-- Problem --
Which lines of the listing hold the string "computer"? Show each of them.

---+---

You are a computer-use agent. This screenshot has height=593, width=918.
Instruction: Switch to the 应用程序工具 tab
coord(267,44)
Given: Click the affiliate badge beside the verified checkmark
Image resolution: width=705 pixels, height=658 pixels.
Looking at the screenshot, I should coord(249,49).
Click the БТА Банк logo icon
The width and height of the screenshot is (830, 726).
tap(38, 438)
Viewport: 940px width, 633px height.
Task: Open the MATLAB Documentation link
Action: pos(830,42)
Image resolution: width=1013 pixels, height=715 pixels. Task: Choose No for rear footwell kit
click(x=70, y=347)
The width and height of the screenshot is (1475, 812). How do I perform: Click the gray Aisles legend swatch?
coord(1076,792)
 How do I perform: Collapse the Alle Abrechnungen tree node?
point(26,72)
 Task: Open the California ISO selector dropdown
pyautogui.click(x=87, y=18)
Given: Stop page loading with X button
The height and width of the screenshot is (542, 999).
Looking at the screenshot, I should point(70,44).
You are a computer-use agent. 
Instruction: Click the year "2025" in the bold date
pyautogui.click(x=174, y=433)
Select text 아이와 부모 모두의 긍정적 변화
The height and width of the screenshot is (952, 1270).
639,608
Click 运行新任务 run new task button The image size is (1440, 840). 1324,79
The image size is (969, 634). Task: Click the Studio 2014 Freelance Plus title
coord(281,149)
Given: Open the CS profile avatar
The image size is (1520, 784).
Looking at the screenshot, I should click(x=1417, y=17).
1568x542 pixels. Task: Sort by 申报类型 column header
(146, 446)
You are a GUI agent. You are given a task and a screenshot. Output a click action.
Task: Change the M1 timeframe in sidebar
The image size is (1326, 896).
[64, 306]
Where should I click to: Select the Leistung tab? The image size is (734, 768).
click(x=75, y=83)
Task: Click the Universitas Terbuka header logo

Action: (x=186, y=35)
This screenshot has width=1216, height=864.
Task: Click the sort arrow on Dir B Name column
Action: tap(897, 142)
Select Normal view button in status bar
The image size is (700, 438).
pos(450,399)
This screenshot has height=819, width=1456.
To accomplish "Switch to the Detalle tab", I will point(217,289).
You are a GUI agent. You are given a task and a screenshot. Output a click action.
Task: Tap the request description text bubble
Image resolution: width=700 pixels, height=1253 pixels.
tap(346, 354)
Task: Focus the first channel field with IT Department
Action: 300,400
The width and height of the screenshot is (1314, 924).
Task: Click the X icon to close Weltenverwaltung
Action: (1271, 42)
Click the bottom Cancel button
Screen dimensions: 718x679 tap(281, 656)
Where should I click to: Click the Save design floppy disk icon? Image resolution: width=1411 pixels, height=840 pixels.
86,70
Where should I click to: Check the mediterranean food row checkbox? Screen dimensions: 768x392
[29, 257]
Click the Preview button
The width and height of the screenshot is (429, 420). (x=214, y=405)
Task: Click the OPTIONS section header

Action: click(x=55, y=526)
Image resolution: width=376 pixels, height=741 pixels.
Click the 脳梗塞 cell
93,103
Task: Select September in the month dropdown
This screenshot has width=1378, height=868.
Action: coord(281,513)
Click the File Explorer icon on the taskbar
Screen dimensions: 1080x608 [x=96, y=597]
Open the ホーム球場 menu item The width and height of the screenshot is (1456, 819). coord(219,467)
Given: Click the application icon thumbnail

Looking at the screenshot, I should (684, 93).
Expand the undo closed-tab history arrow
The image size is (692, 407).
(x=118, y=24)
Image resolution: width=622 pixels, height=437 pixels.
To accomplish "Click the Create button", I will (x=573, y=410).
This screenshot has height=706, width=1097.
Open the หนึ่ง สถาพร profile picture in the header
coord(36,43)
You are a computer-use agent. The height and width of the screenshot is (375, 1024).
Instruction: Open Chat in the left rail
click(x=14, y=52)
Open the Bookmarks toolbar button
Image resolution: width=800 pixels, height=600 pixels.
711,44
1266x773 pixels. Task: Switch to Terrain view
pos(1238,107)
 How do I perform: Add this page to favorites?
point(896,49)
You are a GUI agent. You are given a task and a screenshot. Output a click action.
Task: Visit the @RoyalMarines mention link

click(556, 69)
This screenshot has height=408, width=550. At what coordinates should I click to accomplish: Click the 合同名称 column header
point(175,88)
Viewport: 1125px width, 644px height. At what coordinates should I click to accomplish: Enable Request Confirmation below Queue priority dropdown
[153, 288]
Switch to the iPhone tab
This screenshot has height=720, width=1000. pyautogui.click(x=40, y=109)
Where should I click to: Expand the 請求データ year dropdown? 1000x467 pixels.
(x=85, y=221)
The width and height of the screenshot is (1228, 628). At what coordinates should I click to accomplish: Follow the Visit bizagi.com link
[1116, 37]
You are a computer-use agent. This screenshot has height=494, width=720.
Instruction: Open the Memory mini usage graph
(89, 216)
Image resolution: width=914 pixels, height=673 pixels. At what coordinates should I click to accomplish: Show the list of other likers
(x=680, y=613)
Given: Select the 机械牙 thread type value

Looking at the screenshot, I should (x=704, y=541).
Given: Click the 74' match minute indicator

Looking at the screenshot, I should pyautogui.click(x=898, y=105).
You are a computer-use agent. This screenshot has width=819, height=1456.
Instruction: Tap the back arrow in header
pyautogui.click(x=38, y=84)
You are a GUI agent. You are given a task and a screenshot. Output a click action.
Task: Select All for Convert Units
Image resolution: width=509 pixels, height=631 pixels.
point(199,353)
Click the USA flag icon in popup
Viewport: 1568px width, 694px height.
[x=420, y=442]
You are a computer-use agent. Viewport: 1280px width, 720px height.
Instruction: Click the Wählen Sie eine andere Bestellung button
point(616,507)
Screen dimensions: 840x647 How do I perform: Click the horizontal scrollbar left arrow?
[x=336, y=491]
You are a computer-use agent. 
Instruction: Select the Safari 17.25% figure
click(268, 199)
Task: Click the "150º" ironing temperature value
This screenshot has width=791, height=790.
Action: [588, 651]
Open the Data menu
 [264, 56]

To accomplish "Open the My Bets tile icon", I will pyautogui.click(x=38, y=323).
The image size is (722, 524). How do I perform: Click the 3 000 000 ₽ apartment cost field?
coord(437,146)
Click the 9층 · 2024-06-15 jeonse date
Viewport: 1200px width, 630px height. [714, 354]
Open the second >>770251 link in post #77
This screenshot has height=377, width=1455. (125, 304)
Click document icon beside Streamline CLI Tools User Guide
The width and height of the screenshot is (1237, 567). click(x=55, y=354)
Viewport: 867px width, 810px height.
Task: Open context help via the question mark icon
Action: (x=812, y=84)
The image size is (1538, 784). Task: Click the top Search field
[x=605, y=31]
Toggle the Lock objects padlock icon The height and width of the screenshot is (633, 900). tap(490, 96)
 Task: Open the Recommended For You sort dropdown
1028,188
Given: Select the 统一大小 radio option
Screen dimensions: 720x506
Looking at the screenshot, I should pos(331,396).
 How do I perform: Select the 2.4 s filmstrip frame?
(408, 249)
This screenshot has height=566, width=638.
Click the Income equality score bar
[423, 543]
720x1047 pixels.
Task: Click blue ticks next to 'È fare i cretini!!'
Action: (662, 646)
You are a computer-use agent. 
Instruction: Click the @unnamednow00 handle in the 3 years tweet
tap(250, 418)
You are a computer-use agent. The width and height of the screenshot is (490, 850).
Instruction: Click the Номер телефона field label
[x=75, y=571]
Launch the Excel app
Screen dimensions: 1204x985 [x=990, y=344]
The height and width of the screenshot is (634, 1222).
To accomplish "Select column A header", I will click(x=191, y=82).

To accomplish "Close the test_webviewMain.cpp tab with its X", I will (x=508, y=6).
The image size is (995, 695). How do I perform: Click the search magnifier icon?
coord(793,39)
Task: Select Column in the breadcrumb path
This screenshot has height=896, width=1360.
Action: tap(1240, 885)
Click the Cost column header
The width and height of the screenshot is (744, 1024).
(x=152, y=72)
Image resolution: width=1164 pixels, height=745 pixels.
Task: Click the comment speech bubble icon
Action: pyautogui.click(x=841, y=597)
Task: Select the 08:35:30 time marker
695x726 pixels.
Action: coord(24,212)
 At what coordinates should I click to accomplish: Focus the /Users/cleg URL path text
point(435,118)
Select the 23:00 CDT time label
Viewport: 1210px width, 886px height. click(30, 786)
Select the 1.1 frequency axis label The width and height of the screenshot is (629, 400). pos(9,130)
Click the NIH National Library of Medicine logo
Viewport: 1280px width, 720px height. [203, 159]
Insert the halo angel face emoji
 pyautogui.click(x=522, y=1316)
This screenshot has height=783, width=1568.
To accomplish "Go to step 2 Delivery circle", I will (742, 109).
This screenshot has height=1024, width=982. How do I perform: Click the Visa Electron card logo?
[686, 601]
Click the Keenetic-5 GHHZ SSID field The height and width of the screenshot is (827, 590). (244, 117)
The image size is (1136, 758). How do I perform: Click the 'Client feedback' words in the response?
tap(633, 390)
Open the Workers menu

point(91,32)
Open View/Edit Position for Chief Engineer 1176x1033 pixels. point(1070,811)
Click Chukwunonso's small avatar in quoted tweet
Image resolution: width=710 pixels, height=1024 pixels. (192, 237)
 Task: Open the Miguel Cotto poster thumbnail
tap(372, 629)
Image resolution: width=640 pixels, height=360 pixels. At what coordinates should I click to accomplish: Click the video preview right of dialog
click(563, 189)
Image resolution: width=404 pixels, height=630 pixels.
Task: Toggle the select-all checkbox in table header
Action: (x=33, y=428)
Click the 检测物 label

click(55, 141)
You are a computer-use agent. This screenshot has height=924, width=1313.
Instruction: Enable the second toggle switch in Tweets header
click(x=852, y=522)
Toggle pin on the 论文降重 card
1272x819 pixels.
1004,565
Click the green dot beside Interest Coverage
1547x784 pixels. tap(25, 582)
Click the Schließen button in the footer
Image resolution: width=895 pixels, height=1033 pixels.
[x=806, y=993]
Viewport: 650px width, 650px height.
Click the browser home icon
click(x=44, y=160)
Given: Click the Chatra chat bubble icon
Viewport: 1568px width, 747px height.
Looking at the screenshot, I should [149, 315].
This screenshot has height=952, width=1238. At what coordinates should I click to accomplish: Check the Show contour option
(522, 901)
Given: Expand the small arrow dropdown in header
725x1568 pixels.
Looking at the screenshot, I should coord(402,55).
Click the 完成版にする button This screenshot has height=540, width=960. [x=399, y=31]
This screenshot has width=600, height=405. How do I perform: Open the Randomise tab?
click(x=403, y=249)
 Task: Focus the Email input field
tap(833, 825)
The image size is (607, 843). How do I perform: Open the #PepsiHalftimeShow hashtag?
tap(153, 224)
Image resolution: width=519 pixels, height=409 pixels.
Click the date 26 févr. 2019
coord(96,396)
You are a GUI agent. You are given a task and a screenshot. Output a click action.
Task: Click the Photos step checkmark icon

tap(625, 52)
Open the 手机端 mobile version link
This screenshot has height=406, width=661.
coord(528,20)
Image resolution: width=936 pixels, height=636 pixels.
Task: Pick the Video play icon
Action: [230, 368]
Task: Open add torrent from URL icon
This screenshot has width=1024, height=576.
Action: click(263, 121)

---+---

-- Answer --
You are a computer-use agent. This screenshot has height=593, width=918.
You are a computer-use agent. 
You are a computer-use agent. The height and width of the screenshot is (375, 1024).
You are a computer-use agent. This screenshot has height=494, width=720.
You are a computer-use agent. This screenshot has width=819, height=1456.
You are a computer-use agent. Viewport: 1280px width, 720px height.
You are a computer-use agent. 
You are a computer-use agent. 
You are a computer-use agent. The width and height of the screenshot is (490, 850).
You are a computer-use agent. This screenshot has height=924, width=1313.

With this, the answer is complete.